§ TO-DO ITEM
Arrange the data from the line containing "The height and" through the end of the data as a Markdown table with the columns Number and Entry. Put one line per row, skip blank lines, and leave the pictures out.

§ INFORMATION SHOWN
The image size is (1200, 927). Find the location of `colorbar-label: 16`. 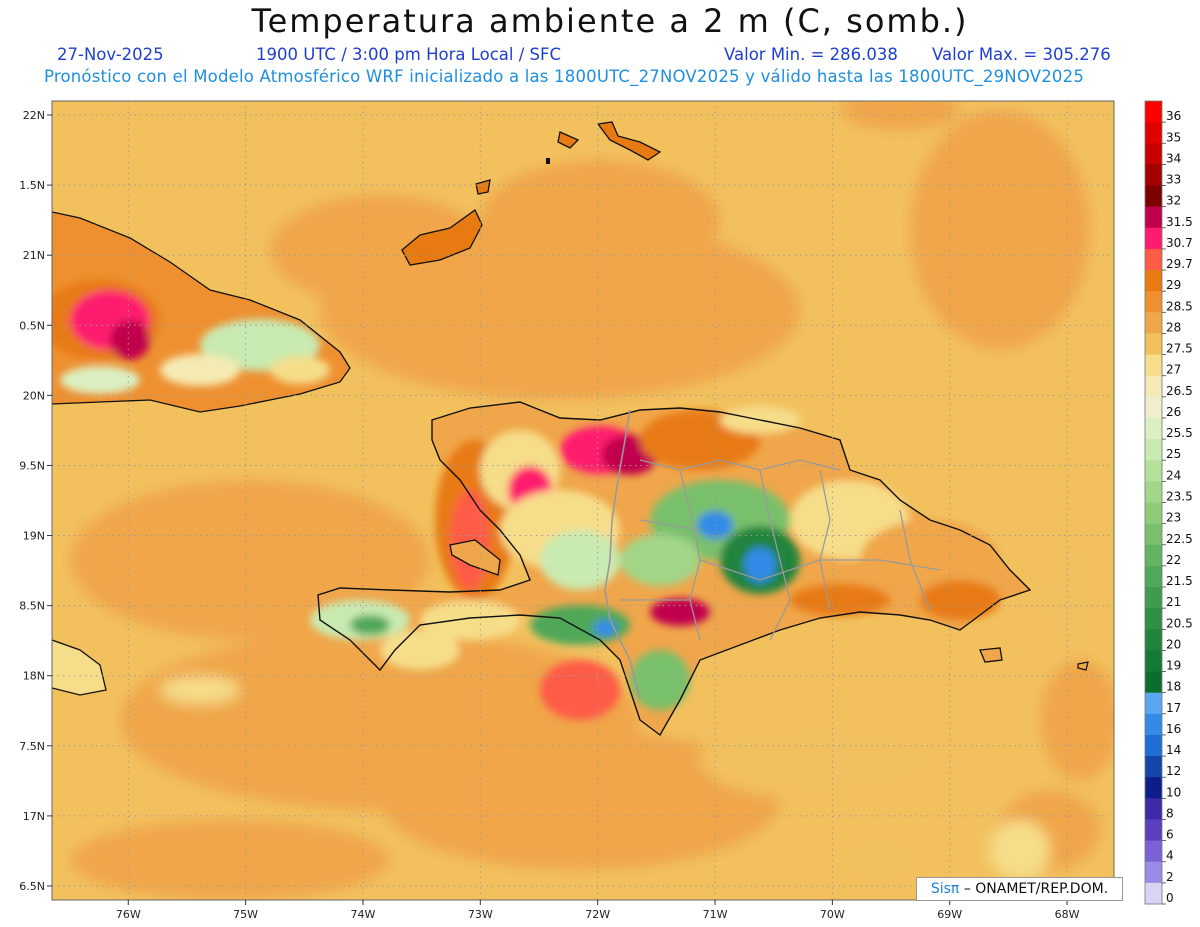

colorbar-label: 16 is located at coordinates (1174, 729).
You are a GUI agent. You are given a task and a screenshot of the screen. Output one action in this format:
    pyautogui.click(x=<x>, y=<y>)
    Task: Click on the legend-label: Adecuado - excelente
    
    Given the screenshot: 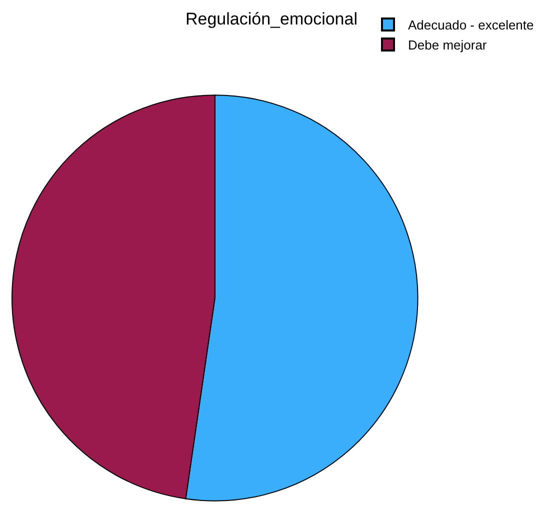 What is the action you would take?
    pyautogui.click(x=471, y=26)
    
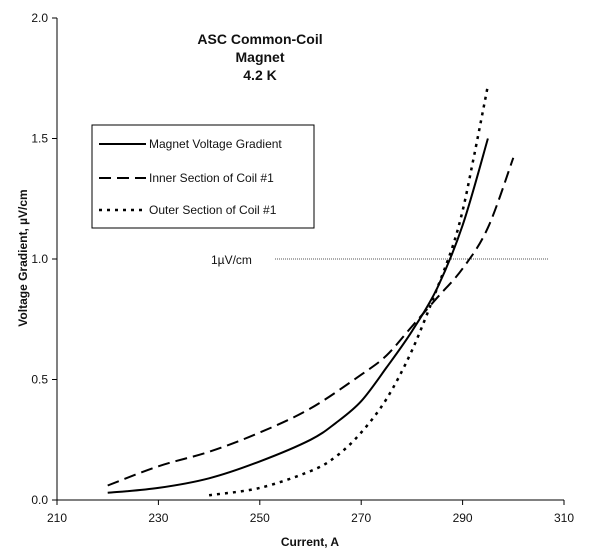 This screenshot has height=550, width=592. I want to click on x-tick-label: 290, so click(463, 518).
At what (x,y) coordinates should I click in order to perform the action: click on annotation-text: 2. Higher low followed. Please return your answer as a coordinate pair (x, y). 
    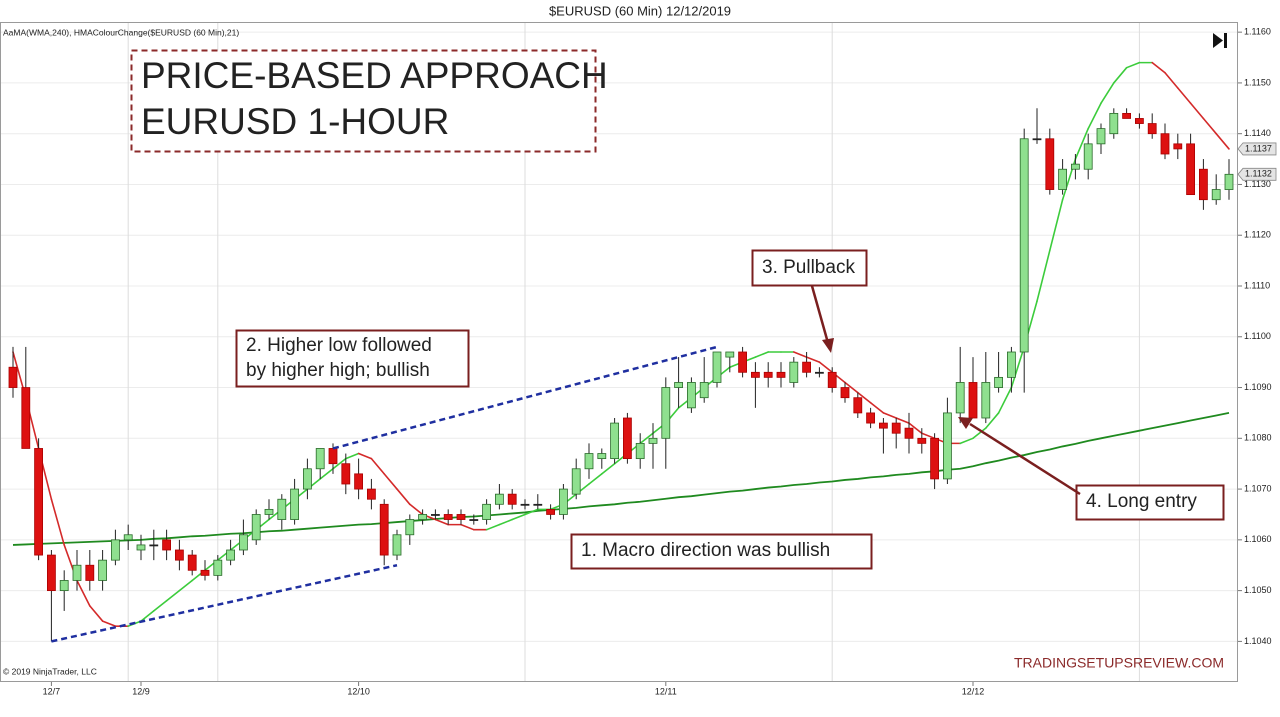
    Looking at the image, I should click on (339, 346).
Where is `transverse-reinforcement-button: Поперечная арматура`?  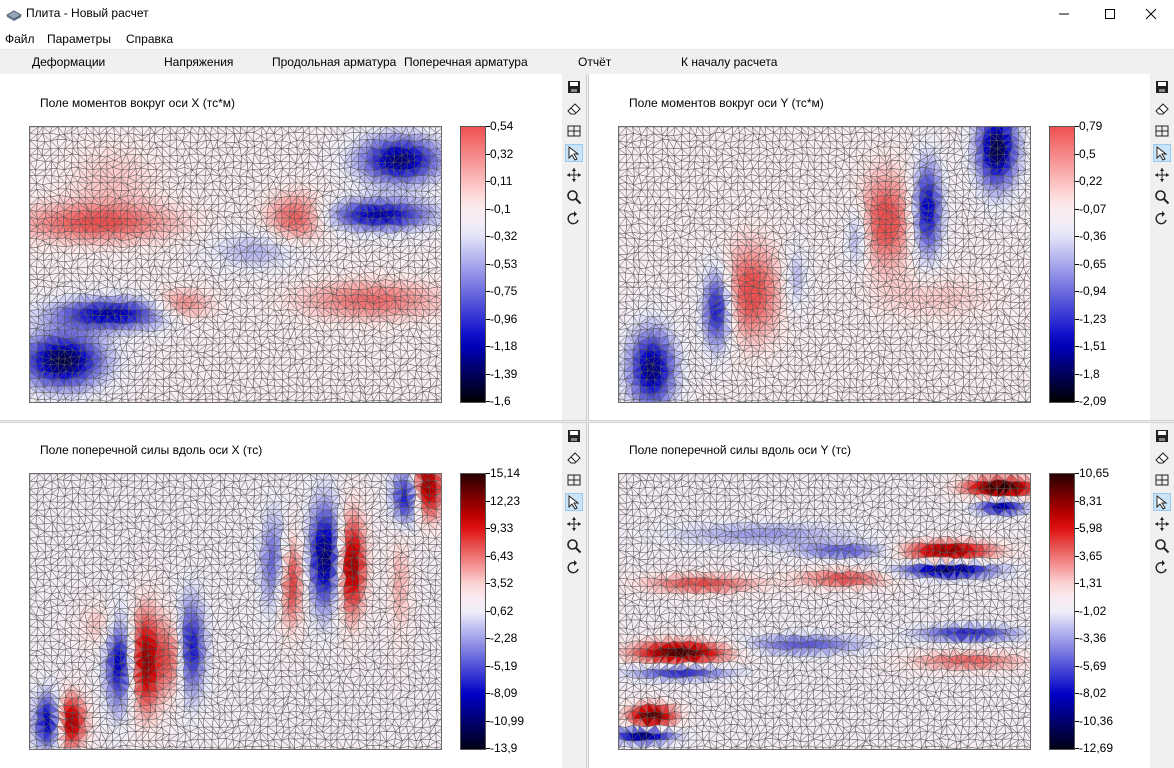 transverse-reinforcement-button: Поперечная арматура is located at coordinates (466, 62).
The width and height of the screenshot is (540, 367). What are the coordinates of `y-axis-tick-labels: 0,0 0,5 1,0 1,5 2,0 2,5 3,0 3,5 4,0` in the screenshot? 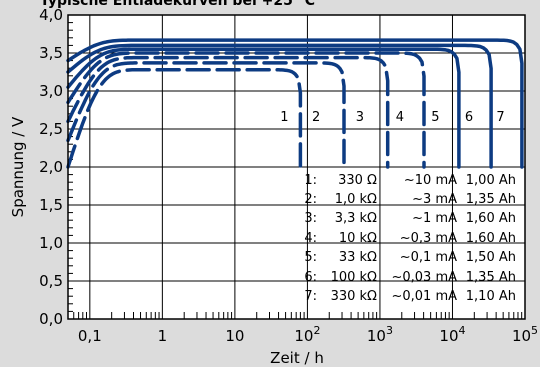 It's located at (51, 167).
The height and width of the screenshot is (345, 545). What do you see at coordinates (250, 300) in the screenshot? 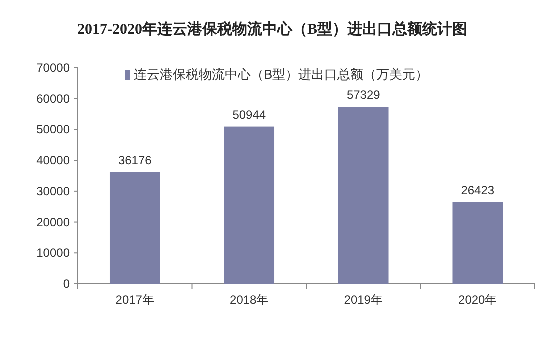
I see `x-tick-label: 2018年` at bounding box center [250, 300].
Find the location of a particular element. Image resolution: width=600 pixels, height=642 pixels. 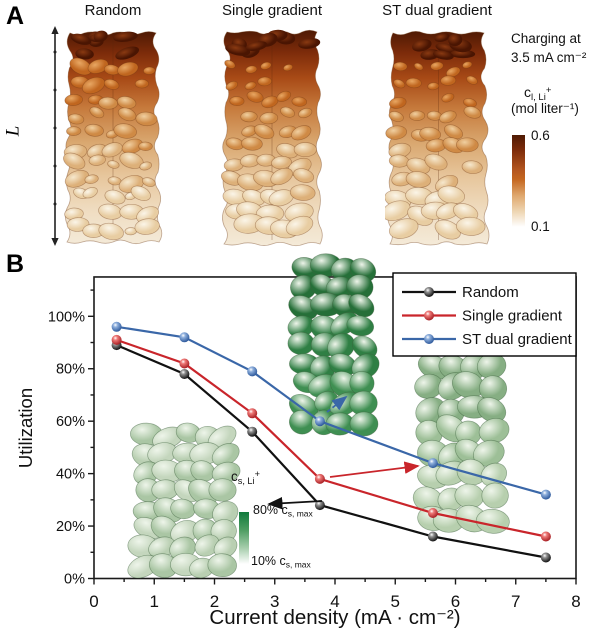

electrolyte-colorbar-title: cl, Li+ is located at coordinates (538, 94).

§ SOLVED EXERCISE
| Number | Entry |
|---|---|
| 1 | The height and width of the screenshot is (345, 545). What do you see at coordinates (250, 300) in the screenshot?  |
| 2 | I see `x-tick-label: 2018年` at bounding box center [250, 300]. |
| 3 | Find the location of a particular element. Image resolution: width=600 pixels, height=642 pixels.  |
| 4 | electrolyte-colorbar-title: cl, Li+ is located at coordinates (538, 94). |